Depuis sept ans aujourd’hui dans une résidence pour personnes âgées, ce cadre m’a permis de tisser de nouveaux liens, de rester engagé et de donner un sens nouveau à cette solitude. C’est un espace de liberté, un champ des possibles où l’on peut réapprendre à exister autrement. Et si cette nouvelle page de vie est moins remplie de rendez-vous, elle m’apparaît finalement plus riche en sens.
Ce qui reste quand tout s’éloigne
Nous passons une grande partie de notre existence à chercher la réussite, souvent définie en termes de carrière, de statut ou de richesse. Mais au crépuscule de la vie, on comprend que la véritable réussite est ailleurs : dans les relations que nous avons tissées, dans l’amour que nous avons partagé et dans les souvenirs que nous laissons à nos deux enfants et aux neuf petits-enfants.
Avec l’âge vient souvent une réflexion plus profonde sur la vie, son sens et ce qui est véritablement essentiel. L’agitation du monde professionnel laissait peu de place à cette forme d’introspection. La retraite, elle, offre ce temps précieux — ce recul qui permet de regarder autrement, et plus doucement, ce qui nous habite.
Certains trouvent du réconfort dans la spiritualité, d’autres dans la méditation, l’art ou la contemplation de la nature. Moi, je l’ai trouvé dans ma foi et dans une vie partagée avec les autres, dans les relations simples, vraies, dans les gestes offerts et reçus. C’est là que j’ai puisé une paix nouvelle. Je crois que, peu importe la forme que prend cette quête, elle ouvre la voie à une manière plus apaisée d’habiter sa vie. Elle permet d’accueillir les jours avec davantage de lucidité, de gratitude — et d’accepter, avec tendresse, l’inéluctabilité du temps qui passe. Ma foi a pris avec l’âge une place plus simple, mais plus profonde. Elle me donne la paix quand l’inquiétude surgit, m’aide à accepter les pertes, les départs, et m’enseigne la gratitude pour ce qui est encore là.

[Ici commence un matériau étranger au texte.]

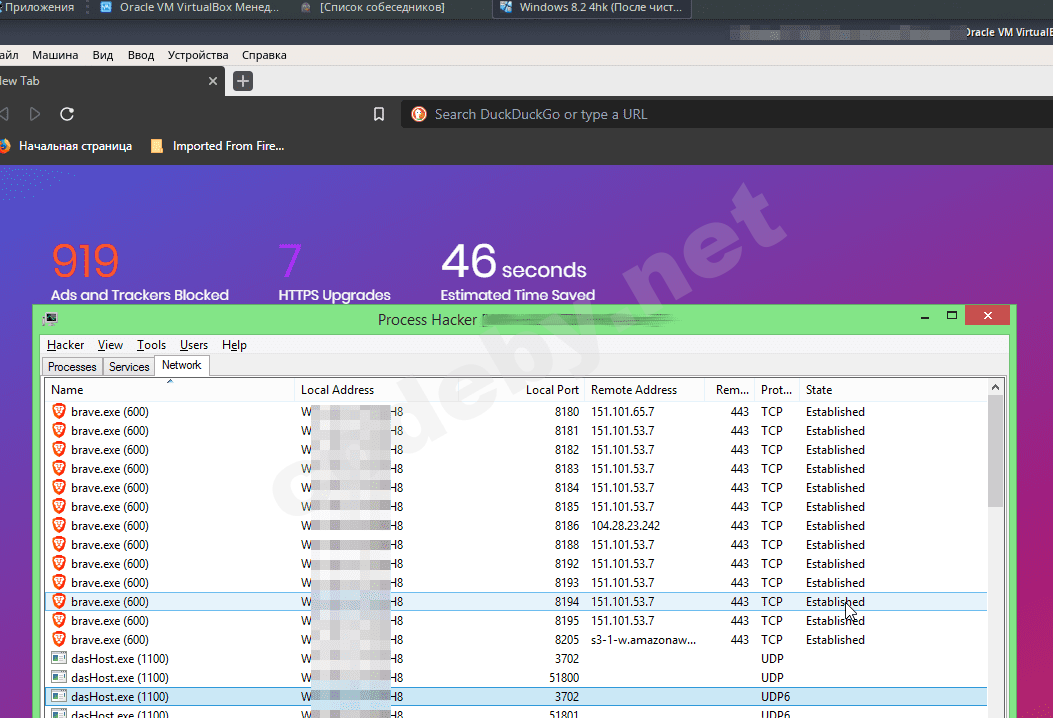The image size is (1053, 718).
Task: Click Brave icon of port 8180 row
Action: [59, 412]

À 84 ans, il est clair que le passé est plus long que l’avenir. Mais cela ne signifie pas que tout est fini. L’avenir est encore à nos portes, tant que la santé persiste. Il faut en profiter pleinement, apprécier chaque instant, et continuer à cultiver la bienveillance. Nous passons une grande partie de notre vie à courir après la réussite. Mais en fin de compte, ce qui reste, ce sont les relations, l’amour donné et reçu et les souvenirs transmis. L’argent seul ne fait pas le bonheur : c’est la richesse du cœur qui compte.
La gratitude pour une vie partagée
Après 60 ans de vie commune avec mon épouse, je réalise à quel point le partage et la complicité sont essentiels. La retraite est aussi l’occasion de savourer pleinement la présence de l’autre. Il faut savoir remercier la vie — ou le Seigneur — pour ce que l’on a reçu. Chaque jour est un cadeau.

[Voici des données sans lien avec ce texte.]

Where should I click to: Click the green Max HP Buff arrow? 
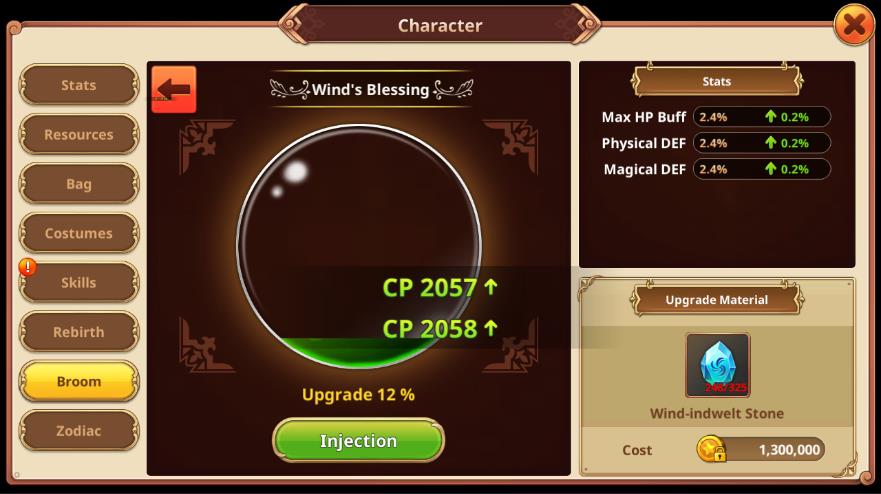coord(770,116)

Finalement, la retraite n’est pas une fin, mais un nouveau chapitre. Une transition, une opportunité de se redécouvrir, de se réinventer, et surtout, de continuer à cultiver la joie de vivre.
Merci à mon épouse Lyane, pour son accompagnement et son soutien tous les jours de notre vie commune.
Clément Nault est une figure marquante de la politique municipale en Estrie. Il a été maire de Bromptonville pendant 22 ans et a siégé au conseil municipal pendant un total de 33 ans. Après la fusion de Bromptonville avec Sherbrooke, en 2002, il est devenu le premier président de l’arrondissement de Brompton, poste qu’il a occupé jusqu’en 2005. Parallèlement à sa carrière politique, Clément Nault a été enseignant en géographie à l’école secondaire de Bromptonville pendant près de 30 ans. Il a également été président du conseil d’administration de cette école.
Pour en connaître davantage sur son parcours, les lecteurs pourront consulter l’entrevue qu’il a accordée au journal La Tribune en septembre 2023 : Clément Nault: « J’ai apprécié chaque instant de ma vie en politique »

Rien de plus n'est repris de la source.